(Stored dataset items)

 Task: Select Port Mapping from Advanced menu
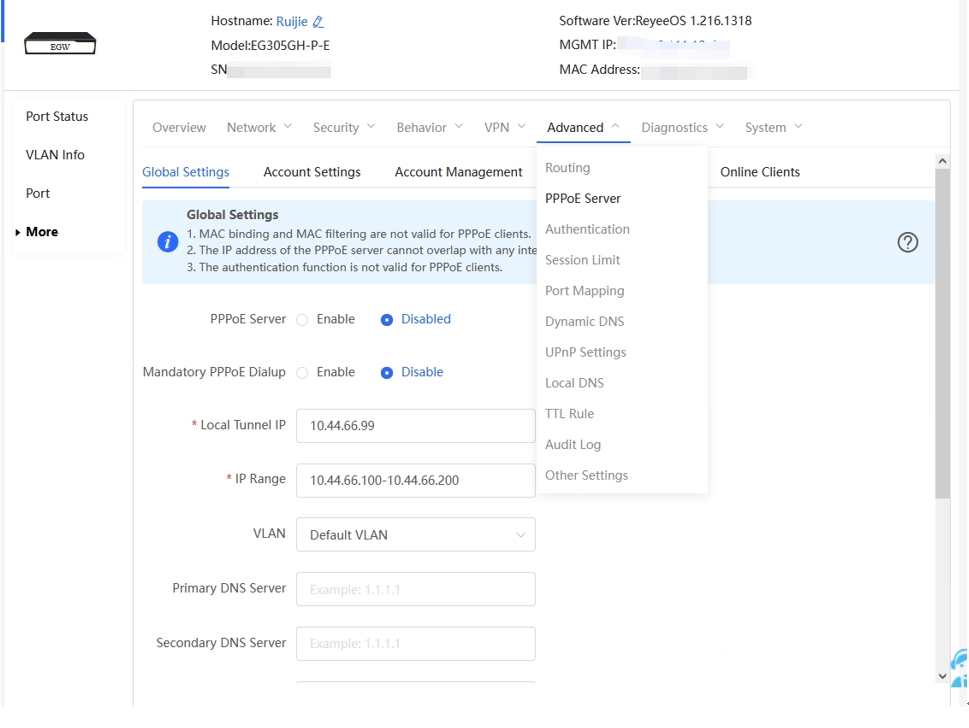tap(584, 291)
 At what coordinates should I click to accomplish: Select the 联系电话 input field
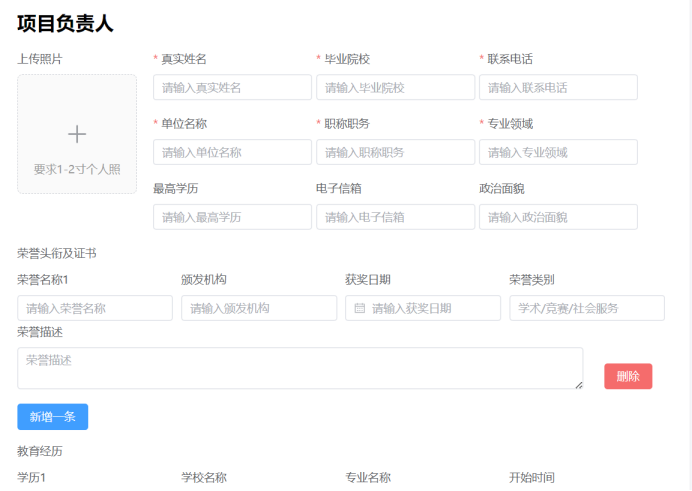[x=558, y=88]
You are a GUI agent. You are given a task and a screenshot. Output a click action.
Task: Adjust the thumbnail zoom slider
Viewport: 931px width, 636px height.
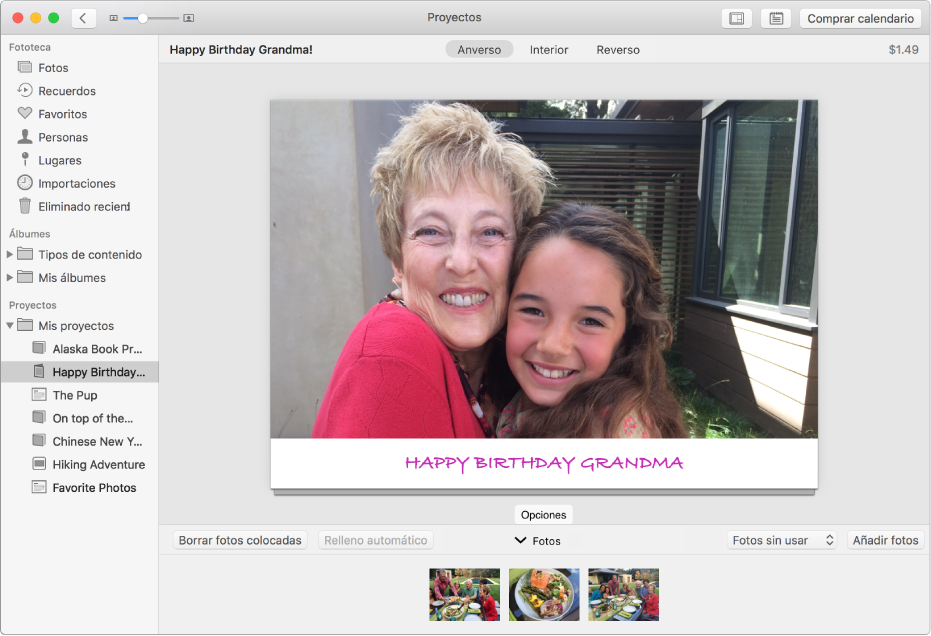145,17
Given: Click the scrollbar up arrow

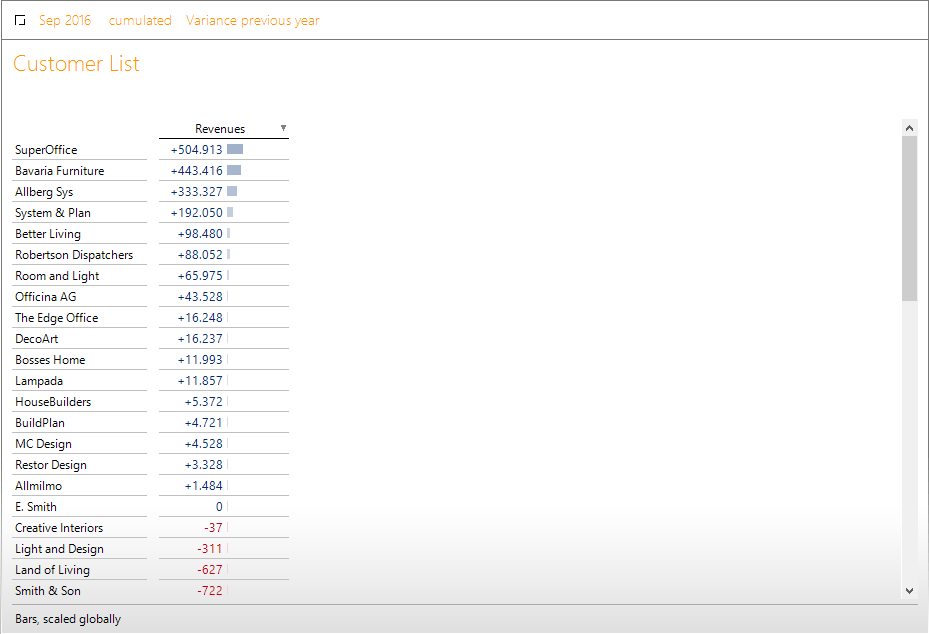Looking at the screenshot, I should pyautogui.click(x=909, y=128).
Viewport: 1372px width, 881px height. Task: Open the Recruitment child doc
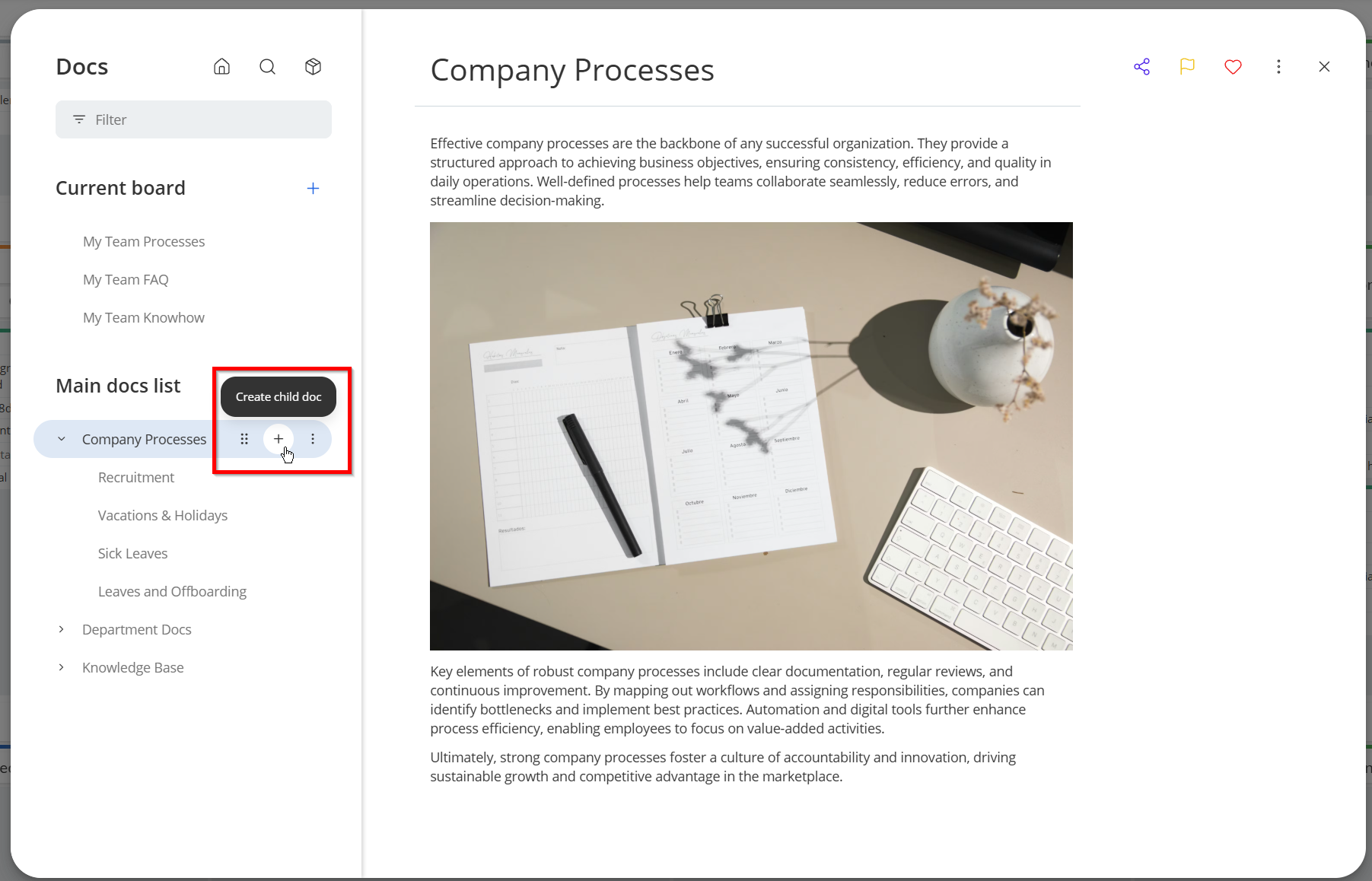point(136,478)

• **Work to complete**
Find the line containing "Task: Adjust the thumbnail zoom slider" in the records above and restate it, and each line after it through the end, word for word, dropping the pictures.

• **Result**
Task: Adjust the thumbnail zoom slider
Viewport: 931px width, 636px height.
145,17
Given: Click the scrollbar up arrow

Looking at the screenshot, I should pyautogui.click(x=909, y=128).
Viewport: 1372px width, 881px height. Task: Open the Recruitment child doc
point(136,478)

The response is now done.